Je ne peux pas affirmer s’il avait de l’animosité pour eux ou pas. Prenons le cas du pasteur Andriamanjato, qui avait beaucoup fait pour le renverser sur la place du 13 mai. Quand le pasteur était président de l’Assemblée nationale, il a eu une relation que je qualifierais de très institutionnelle avec lui, mais sans animosité. Le pasteur s’est même déplacé pour lui proposer Ny Hasina, son fils, comme ministre. Il l’a fait. Il en est de même pour Lila Ratsifandrihamanana. Il m’a même dit, « je dois les prendre. On ne peut pas gouverner tout seul ce pays ».
Et par rapport à Albert Zafy ?
Ils ont étudié ensemble en France dans le temps. La politique étant ce qu’elle est, il se trouvait qu’il s’est brouillé avec Zafy en 1991 mais il n’en a pas fait un drame. Il a toujours eu des contacts avec Zafy pour diverses raisons. Je ne l’ai pas vu bouder ou s’éloigner de Zafy.

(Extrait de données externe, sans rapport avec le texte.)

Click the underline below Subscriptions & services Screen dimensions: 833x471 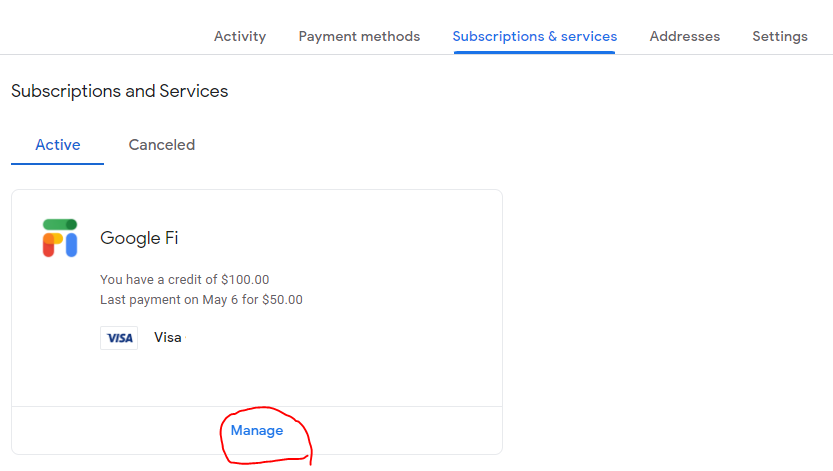click(534, 53)
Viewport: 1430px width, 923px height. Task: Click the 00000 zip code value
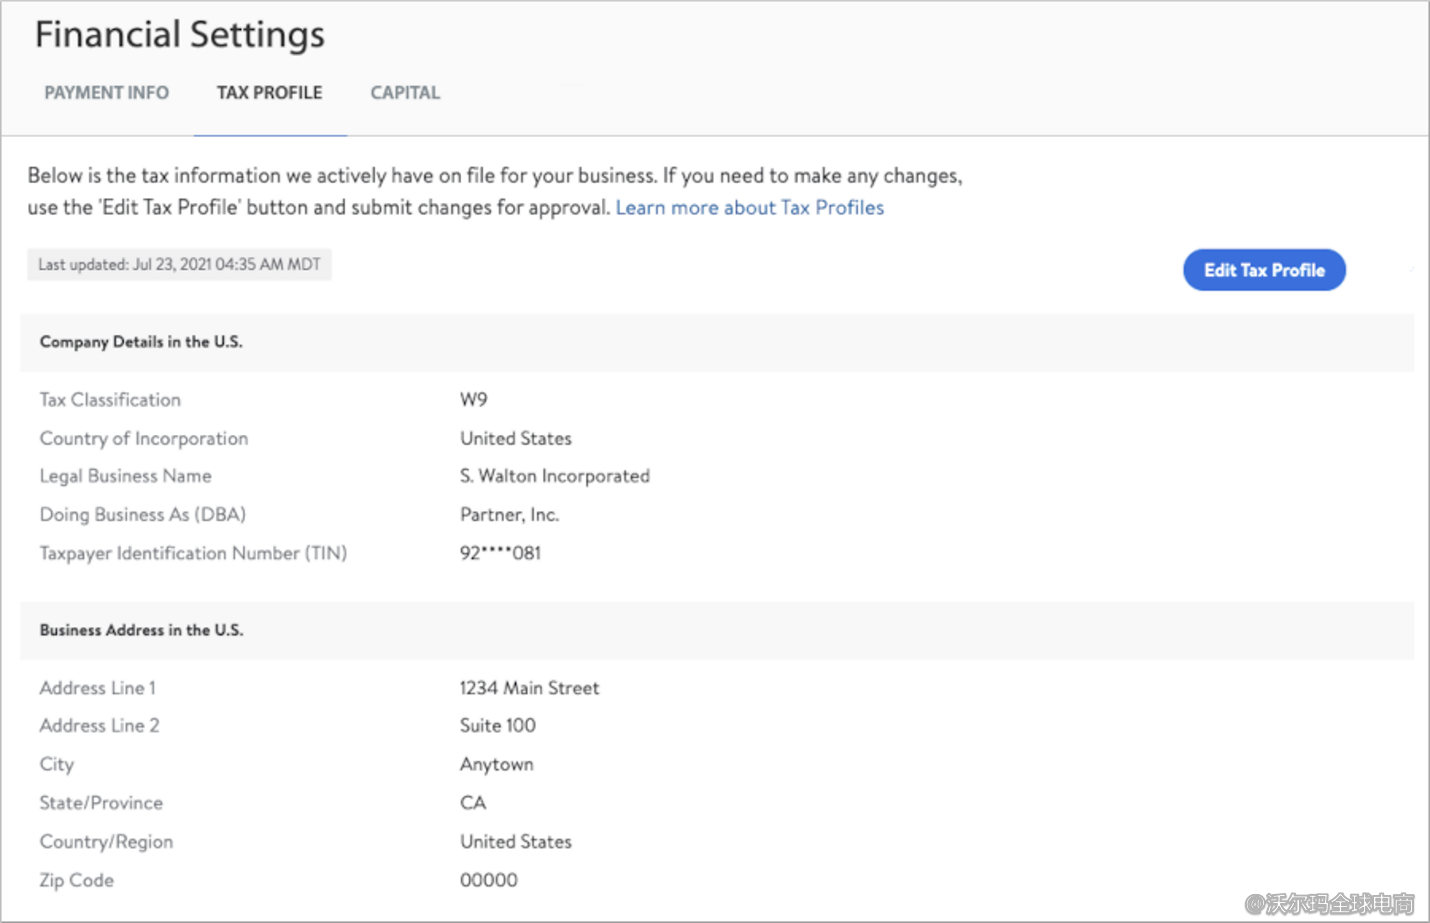coord(488,880)
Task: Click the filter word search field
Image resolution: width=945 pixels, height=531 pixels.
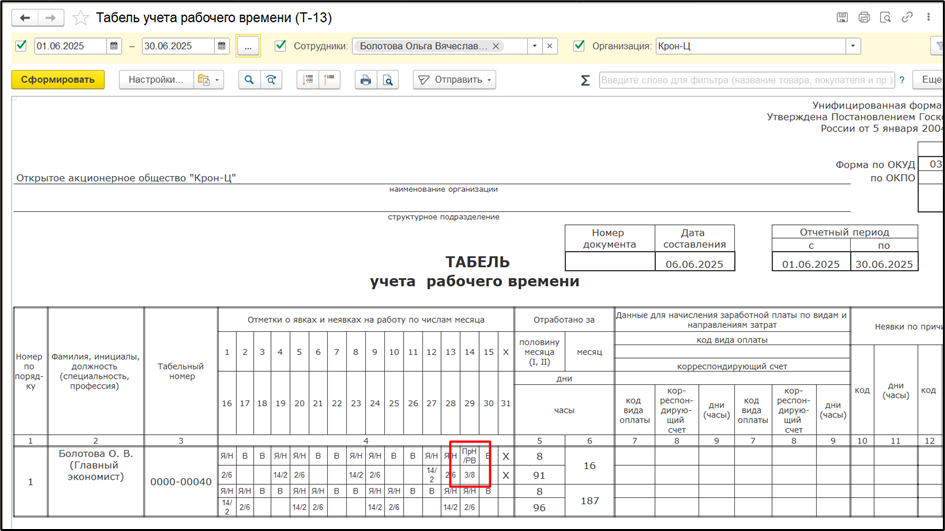Action: [746, 80]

Au fond de lui, peut-être qu’il en voulait à Zafy mais il n’a jamais voulu montrer ça publiquement.
Et le dernier en date, Marc Ravalomanana ?
Là , je peux vous dire que ce qu’il m’a confié est très dur. Il y avait un officier qui lui a reproché d’avoir embrasséRavalomanana, dans certaines occasions, après l’histoire de Dakar. Cet officier-là m’a chargé de lui dire que ses amis et lui étaient déçus que le président agisse de la sorte avec Ravalomanana, c’est-à -dire l’embrasser et avoir des contacts avec lui. Et voici ce qu’il m’a dit : « dites à ces officiers que moi, je fais de la politique et quand on fait de la politique on ne peut pas haïr des gens. Mais pour le mal qu’on m’a fait – sans nommer Ravalomanana – je suis du genre qui dit ceci : pour les gen,s la vengeance est un plat qui se mange froid. Mais pour moi, la vengeance est un plat qui se mange congelé ». A vous de prendre ça comme vous voulez.    Â
Noel Razafilahy était caricaturiste et coursier au journal MFM Ndao en 1973 quand Manandafy était en prison. Après une formation à l’institut de promotion sociale, il est devenu pigiste chez Madagascar Matin. En 1976, Latimer Rangers l’a embauché dans le journal L’Eclair jusqu’en 1982. Il a également travaillé pour La Croix. Après un stage aux Etats-Unis, il intègre le Journal de Madagascar du président Ratsiraka vers la fin des années 80, pour ensuite être chroniqueur dans la Radio Tsioka Vao. Après, il est passé par le Times de Madagascar puis par La Nation. Il est actuellement à La Gazette de la Grande île.